▶ **SELECTED TEXT**

****

On September 17, 1999, U.S. District Court Judge Richard Roberts ruled in Turner v D.C. Board of Elections that the U.S. Constitution requires the Board of Elections to count the votes and release the results. The decision says, “To cast a lawful vote only to be told that that vote will not be counted or released is to rob the vote of any communicative meaning whatsoever.”

However, the decision did not say that the federal Barr Amendment could be overridden by the voters of D.C., so for 10 years, the initiative has been on the D.C. law books, but can’t be implemented due to the Congressional override.

But on July 16, the U.S. House of Representatives passed the D.C. Appropriations Bill for 2010 without the Barr amendment. If the U.S. Senate concurs, and President Obama signs the bill, D.C. will finally be able to implement Initiative 59.

There are double ironies here. The more obvious one is that former Congressman Bob Barr, as a lobbyinst for the Marijuana Policy Project in recent years, has been working to delete the Barr Amendment. This has been noted in most stories about the recent U.S. House action; see here.

But another irony, unmentioned in the press, is that Barr is about to sue the D.C. Board of Elections to force the Board to count the write-in votes of voters who voted for Barr in November 2008. Barr was a properly certified write-in candidate in the District last year, yet D.C. refuses to say how many write-ins he received, even though the D.C. Court of Appeals ruled in1974 that D.C. must permit and count such write-in votes for president. The Turner decision from 1999 will help Barr win that case.

****

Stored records

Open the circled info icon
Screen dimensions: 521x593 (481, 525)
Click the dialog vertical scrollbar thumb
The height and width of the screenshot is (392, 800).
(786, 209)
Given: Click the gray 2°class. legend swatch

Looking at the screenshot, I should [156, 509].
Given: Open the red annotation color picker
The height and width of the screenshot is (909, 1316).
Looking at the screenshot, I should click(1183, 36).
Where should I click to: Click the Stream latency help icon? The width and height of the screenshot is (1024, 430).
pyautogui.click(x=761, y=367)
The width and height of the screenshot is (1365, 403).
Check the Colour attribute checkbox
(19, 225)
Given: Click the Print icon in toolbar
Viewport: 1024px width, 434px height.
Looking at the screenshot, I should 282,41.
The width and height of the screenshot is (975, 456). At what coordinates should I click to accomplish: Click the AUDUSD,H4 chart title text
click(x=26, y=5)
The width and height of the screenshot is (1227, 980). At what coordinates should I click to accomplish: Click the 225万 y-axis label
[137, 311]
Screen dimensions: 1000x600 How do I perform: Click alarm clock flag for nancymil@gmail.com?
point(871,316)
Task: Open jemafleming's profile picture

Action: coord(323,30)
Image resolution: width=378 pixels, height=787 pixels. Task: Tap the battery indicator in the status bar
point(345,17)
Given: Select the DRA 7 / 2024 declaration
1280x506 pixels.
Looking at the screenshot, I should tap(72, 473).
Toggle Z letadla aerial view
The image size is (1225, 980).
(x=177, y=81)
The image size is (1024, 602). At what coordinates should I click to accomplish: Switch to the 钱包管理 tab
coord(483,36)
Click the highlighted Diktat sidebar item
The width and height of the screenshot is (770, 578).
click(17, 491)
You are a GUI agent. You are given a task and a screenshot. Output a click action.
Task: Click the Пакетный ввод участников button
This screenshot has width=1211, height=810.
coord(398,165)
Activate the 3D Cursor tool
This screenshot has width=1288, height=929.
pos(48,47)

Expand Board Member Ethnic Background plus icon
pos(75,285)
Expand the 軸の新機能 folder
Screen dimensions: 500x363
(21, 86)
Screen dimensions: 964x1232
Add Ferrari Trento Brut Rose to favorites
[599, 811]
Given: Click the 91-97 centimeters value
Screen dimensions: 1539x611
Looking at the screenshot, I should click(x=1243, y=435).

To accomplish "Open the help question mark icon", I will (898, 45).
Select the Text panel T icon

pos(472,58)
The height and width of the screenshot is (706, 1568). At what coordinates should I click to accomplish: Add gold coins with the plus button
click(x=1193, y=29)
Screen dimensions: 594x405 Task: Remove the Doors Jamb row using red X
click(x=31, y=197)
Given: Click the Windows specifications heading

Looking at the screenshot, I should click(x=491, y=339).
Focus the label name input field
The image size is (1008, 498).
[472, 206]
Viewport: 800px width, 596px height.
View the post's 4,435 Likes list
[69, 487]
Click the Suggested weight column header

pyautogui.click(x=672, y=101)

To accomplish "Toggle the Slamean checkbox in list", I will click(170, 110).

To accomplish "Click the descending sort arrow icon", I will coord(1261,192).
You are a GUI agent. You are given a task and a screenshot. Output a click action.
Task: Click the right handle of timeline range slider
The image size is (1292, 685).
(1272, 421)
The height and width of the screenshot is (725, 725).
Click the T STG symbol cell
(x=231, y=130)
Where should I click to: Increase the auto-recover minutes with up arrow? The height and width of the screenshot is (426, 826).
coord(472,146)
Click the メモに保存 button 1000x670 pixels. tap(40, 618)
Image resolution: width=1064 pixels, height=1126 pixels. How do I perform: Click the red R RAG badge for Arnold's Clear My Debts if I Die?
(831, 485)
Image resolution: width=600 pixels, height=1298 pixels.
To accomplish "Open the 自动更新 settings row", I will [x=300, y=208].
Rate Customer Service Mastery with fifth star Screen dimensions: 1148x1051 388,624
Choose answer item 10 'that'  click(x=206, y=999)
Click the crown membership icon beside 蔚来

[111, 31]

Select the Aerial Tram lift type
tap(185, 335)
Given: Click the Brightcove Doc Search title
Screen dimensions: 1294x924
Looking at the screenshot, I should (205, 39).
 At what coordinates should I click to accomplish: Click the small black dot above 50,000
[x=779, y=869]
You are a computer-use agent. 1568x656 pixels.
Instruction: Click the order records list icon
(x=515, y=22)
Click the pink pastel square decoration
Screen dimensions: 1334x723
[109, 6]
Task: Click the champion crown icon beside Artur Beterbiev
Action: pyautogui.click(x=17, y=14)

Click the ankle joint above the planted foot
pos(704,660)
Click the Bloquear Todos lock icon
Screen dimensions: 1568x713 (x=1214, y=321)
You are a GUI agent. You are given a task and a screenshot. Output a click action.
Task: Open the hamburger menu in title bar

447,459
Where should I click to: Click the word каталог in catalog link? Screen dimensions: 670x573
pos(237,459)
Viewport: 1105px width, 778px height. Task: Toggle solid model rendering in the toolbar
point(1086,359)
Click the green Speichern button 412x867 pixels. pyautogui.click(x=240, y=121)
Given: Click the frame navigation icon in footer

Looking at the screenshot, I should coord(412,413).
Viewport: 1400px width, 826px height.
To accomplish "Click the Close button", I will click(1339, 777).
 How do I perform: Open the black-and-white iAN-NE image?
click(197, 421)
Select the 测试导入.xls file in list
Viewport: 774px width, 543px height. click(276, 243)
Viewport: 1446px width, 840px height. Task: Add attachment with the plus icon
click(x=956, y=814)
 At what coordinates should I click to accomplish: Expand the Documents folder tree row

****

Write the next part of the passage on the Barr Amendment and D.C. vote counting, starting right after its final sentence. The stored records are separate material, apart from the text above them.

▶ **WRITTEN ANSWER**
Weekly Standard Attack on National Popular Vote Ignores Historical Data

The July 17 of the Weekly Standard has this article, attacking the National Popular Vote. The author is Tara Ross. Her title is, “How to Win the Presidency With 15% of the Vote.”

She assumes that if the National Popular Vote Plan were in force, there might be many strong general election contenders in November for president, so that the vote would be so split up that the first-place winner might have polled only 15% of the vote.

The states of the United States have, together, held thousands of gubernatorial elections. A check of gubernatorial election returns for all states, for the period 1824 to the present, shows that no one has ever won a gubernatorial general election with less than 30% of the vote. When people understand that there is not going to be a run-off, there is a strong tendency for most voters to deduce which candidates are strong enough to potentially win. Then, most voters choose to vote for one of those potential winners. Thus, even when ballot access is completely unhindered, the normal election produces a pattern in which only two candidates receive the lion’s share.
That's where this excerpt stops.